Paul Fletcher has confronted the ABC after complaints about its Luna Park ghost train fire doco were dismissed.

Paul Fletcher says the ABC ‘should consider whether the existing complaints process is functioning as it should’. Picture: Getty Images
Paul Fletcher says the ABC ‘should consider whether the existing complaints process is functioning as it should’. Picture: Getty Images

Communications Minister Paul Fletcher has called on the ABC board and management to examine its audience complaints handling process after several formal complaints about its Luna Park ghost train fire documentary were dismissed despite an external review heavily criticising the program.

Mr Fletcher said the independent editorial review by investigative journalist Chris Masters and Sydney University professor Rod Tiffen found the documentary had substantial flaws which suggested the complaints process was not as impartial or thorough as it should be.

“While the ABC has operational and editorial independence, in my view this matter suggests board and management should consider whether the existing complaints process is functioning as it should,” the minister told The Australian.

ABC reporter Caro Meldrum-Hanna
ABC reporter Caro Meldrum-Hanna

Exposed: The Ghost Train Fire implicated former NSW premier Neville Wran in a cover-up of the police investigation, ­alleged that he socialised with criminal underworld figure Abe Saffron and orchestrated the Luna Park lease to go to a Saffron front company following the death of six children and one adult in the fire in 1979.

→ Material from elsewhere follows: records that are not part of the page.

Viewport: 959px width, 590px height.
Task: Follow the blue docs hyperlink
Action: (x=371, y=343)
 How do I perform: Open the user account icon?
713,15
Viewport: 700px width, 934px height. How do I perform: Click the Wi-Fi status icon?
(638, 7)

The editorial review, initiated by the ABC board, found no corruption claims against Wran were substantiated in the documentary reported by Caro Meldrum-Hanna and Patrick Begley. But the ABC’s audience and consumer affairs division, headed by ­Kirstin McLiesh, rejected all complaints.

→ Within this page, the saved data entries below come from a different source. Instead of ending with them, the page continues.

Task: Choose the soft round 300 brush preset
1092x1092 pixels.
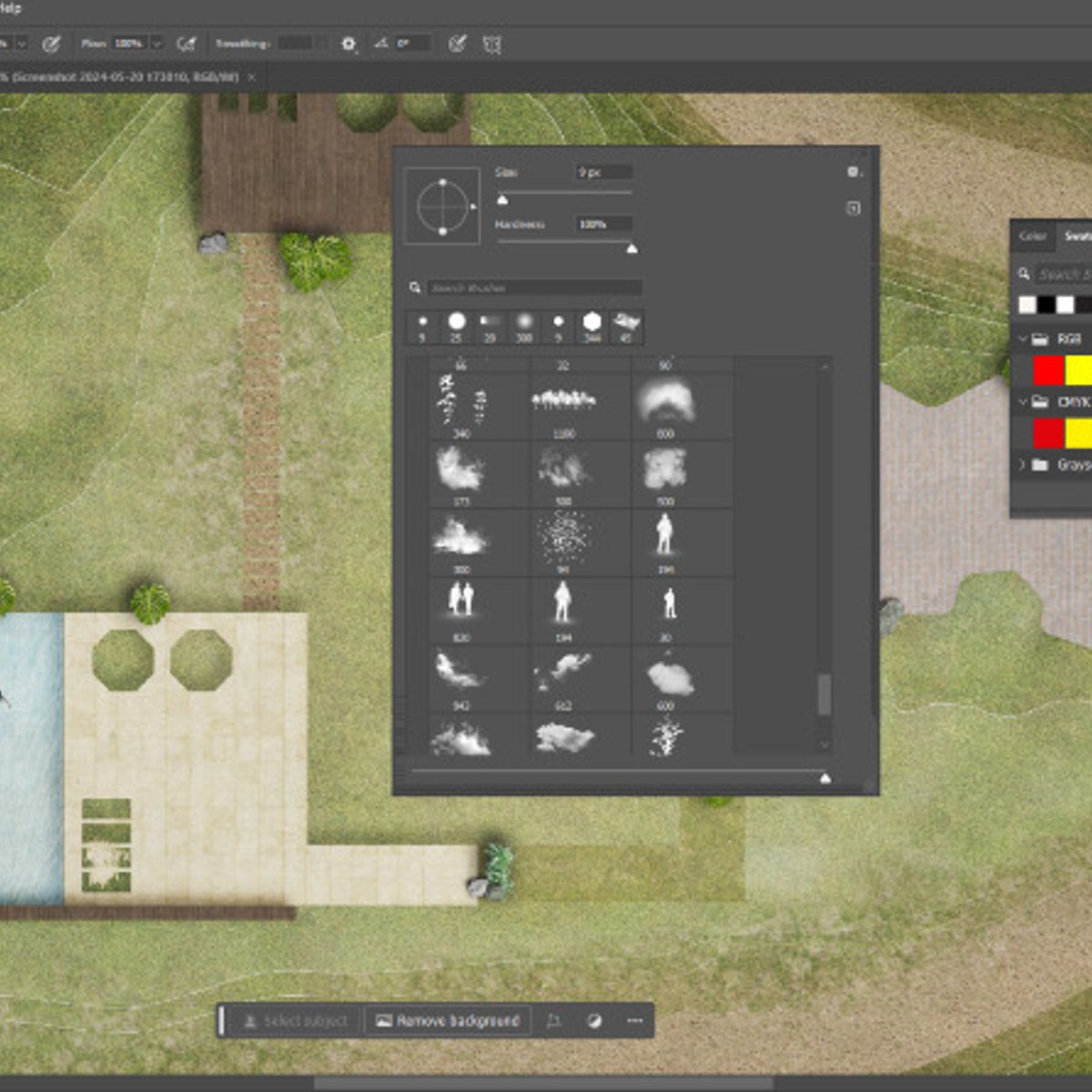Action: [x=526, y=323]
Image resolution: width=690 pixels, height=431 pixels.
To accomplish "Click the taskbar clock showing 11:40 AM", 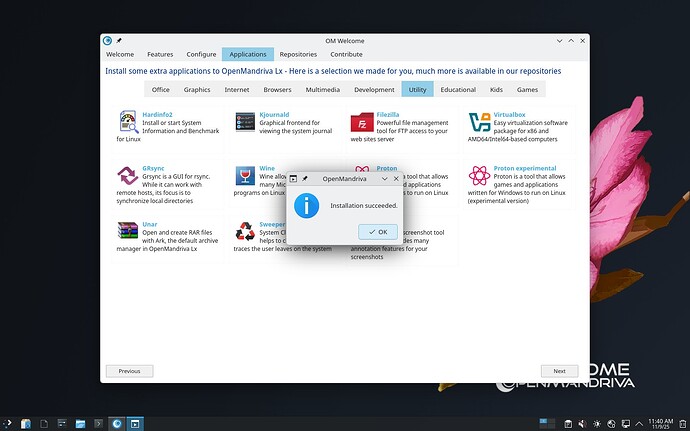I will [x=660, y=423].
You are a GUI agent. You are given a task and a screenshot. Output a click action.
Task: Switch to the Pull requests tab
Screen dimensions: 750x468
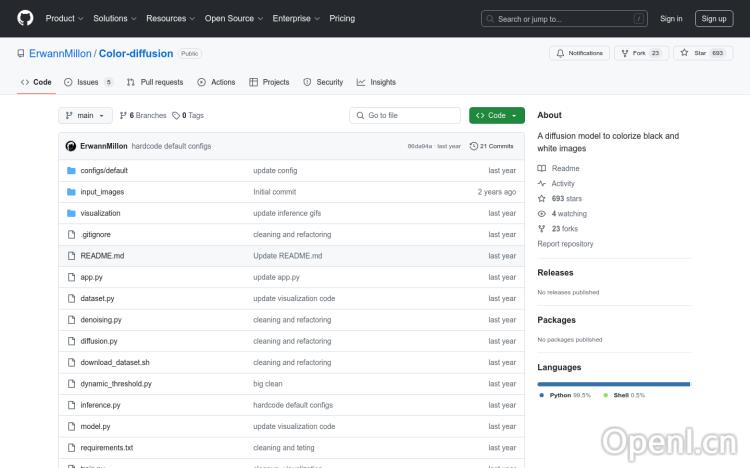(155, 82)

The most detailed complaint was made by Milton Cockburn, a former editor of The Sydney Morning Herald and an adviser to Wran. Mr Cockburn slammed the ethics and credibility of the program and showed how it breached ABC editorial policies to be “accurate”, “fair” and “honest”. But the ABC rejected his complaint and defended the program, relying heavily on statements by the documentary team.

“We are satisfied that the program complied with the ABC’s editorial standards for accuracy,” the ABC replied.

Mr Fletcher said the public must have confidence in the ABC’s complaints-handling process. “If viewers or listeners have a concern about a program, they should have ­access to a robust, independent complaints process,” he said. “This should apply whether or not such a viewer happens to be a public figure or happens to have media connections.

“On this occasion, a complaint was initially lodged with audience and consumer affairs, the ABC’s internal complaints-handling department, which found there were no grounds for complaint about the program.

“The fact that an independent review subsequently found the program had significant defects suggests that the approach taken by audience and consumer affairs was not sufficiently genuine, independent or robust.”

Mr Cockburn told The Australian the ABC board must clarify editorial policies following the review of the Exposed program and establish a more independent and robust complaints handling process. “It is nonsense to suggest that employees of the ABC, who report to an ABC executive, and who work and mix alongside ABC staff, can ever be seen to be objective in handling complaints,” Mr Cockburn said.

“In my case, audience and consumer affairs simply parroted the response by the program makers. If this had been a robust process, I would have been able to respond to the ‘defence’ put forward by the program makers before a final ­decision was made.

“Instead, a complainant is limited to a certain amount of words on an online form which is not easy to navigate.”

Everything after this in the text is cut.